What the exercise asks: Output the lines from the one with "Screen dimensions: 411x548" through the end as a two-column CSV with the headers instruction and response. Give one row per request, holding its text and its answer, each in a single quoted field with line breaks replaced by spaces.

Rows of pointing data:
-=-=-=-=-

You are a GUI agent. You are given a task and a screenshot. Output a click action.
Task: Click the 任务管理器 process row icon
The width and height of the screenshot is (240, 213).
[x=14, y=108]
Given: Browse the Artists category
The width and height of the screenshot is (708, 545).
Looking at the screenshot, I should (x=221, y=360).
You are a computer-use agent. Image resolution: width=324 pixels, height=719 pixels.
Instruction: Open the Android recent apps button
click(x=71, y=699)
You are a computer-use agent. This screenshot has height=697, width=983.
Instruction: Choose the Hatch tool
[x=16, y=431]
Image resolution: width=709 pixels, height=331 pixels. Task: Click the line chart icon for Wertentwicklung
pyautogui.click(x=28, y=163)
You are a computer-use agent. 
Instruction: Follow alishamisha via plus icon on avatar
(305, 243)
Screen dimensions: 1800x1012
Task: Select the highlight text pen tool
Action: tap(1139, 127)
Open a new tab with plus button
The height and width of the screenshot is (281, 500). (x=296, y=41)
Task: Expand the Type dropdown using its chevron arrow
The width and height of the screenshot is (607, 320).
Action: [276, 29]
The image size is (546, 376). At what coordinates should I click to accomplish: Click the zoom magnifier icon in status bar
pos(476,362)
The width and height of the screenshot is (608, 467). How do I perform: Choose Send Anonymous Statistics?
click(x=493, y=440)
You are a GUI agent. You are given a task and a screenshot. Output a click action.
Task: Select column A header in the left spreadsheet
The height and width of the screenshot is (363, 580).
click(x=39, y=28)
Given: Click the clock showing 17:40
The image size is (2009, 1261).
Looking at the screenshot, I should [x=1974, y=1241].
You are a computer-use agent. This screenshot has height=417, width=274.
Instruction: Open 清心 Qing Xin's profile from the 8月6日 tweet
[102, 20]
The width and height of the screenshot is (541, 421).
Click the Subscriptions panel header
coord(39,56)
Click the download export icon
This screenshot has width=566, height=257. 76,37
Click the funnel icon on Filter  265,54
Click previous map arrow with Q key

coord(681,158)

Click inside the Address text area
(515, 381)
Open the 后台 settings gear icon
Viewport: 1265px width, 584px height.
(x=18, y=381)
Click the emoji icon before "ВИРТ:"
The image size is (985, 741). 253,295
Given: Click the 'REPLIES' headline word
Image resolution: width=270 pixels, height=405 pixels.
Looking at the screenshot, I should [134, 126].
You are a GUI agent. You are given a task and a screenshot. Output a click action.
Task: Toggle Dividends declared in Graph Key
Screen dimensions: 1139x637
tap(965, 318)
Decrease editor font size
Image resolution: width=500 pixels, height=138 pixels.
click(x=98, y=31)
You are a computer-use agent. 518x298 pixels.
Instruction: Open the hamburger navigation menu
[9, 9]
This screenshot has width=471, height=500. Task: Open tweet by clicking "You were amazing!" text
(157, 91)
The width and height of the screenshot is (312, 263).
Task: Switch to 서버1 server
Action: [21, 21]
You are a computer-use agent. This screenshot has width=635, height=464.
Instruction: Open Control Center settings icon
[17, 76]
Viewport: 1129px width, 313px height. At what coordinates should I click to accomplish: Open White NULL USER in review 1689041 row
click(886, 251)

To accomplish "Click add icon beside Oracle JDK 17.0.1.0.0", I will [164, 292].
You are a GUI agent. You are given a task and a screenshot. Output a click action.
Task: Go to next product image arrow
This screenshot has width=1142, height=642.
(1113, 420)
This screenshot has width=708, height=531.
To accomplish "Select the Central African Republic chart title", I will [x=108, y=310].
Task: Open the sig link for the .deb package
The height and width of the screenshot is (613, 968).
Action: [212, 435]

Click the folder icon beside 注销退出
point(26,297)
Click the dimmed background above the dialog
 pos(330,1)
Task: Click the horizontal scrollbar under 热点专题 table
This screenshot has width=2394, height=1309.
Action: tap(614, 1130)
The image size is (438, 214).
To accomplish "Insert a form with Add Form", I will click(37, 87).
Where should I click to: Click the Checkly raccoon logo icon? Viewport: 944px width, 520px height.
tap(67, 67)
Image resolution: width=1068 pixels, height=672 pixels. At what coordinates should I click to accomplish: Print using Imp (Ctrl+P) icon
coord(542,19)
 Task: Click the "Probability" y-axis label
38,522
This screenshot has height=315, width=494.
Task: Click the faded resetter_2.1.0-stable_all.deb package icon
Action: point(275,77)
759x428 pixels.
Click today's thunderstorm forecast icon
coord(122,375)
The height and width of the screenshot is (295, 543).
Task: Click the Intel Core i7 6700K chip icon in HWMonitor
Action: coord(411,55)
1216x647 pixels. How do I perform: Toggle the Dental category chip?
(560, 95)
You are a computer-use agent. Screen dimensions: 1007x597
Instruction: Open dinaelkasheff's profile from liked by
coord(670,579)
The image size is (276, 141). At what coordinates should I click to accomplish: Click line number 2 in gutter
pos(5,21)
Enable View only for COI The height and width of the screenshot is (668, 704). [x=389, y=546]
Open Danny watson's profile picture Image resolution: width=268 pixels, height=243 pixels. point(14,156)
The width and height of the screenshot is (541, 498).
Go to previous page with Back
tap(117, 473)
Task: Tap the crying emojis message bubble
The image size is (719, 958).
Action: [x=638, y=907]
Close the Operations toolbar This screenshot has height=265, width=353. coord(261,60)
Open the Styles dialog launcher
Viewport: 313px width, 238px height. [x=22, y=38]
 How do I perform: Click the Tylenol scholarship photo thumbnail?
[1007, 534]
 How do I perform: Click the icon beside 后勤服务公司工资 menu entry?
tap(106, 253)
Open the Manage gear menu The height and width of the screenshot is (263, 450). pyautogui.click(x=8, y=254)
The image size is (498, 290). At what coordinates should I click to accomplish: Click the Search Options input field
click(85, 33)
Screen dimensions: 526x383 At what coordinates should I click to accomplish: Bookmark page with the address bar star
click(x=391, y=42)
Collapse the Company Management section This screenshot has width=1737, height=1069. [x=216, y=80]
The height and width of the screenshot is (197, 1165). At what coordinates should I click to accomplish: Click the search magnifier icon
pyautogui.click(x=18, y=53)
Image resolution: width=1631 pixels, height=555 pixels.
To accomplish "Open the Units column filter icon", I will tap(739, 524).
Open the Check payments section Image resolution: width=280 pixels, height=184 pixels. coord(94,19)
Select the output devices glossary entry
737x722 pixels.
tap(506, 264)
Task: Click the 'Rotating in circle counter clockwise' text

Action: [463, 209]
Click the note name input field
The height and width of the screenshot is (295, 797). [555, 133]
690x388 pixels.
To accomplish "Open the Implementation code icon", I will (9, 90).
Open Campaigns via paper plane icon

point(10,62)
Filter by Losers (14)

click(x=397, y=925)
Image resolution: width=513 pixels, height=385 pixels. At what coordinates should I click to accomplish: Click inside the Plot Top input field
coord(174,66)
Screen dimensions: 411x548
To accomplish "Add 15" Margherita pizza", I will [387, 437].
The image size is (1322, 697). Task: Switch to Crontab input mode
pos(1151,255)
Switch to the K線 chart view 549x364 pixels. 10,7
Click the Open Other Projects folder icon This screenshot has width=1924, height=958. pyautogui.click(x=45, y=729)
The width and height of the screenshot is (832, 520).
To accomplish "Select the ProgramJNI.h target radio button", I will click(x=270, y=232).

-=-=-=-=-

Solution for this problem:
instruction,response
"Screen dimensions: 411x548 To accomplish ""Add 15"" Margherita pizza"",","I will [387, 437]."
"The image size is (1322, 697). Task: Switch to Crontab input mode","pos(1151,255)"
"Switch to the K線 chart view 549x364 pixels.","10,7"
"Click the Open Other Projects folder icon This screenshot has width=1924, height=958.","pyautogui.click(x=45, y=729)"
"The width and height of the screenshot is (832, 520). To accomplish ""Select the ProgramJNI.h target radio button"",","I will click(x=270, y=232)."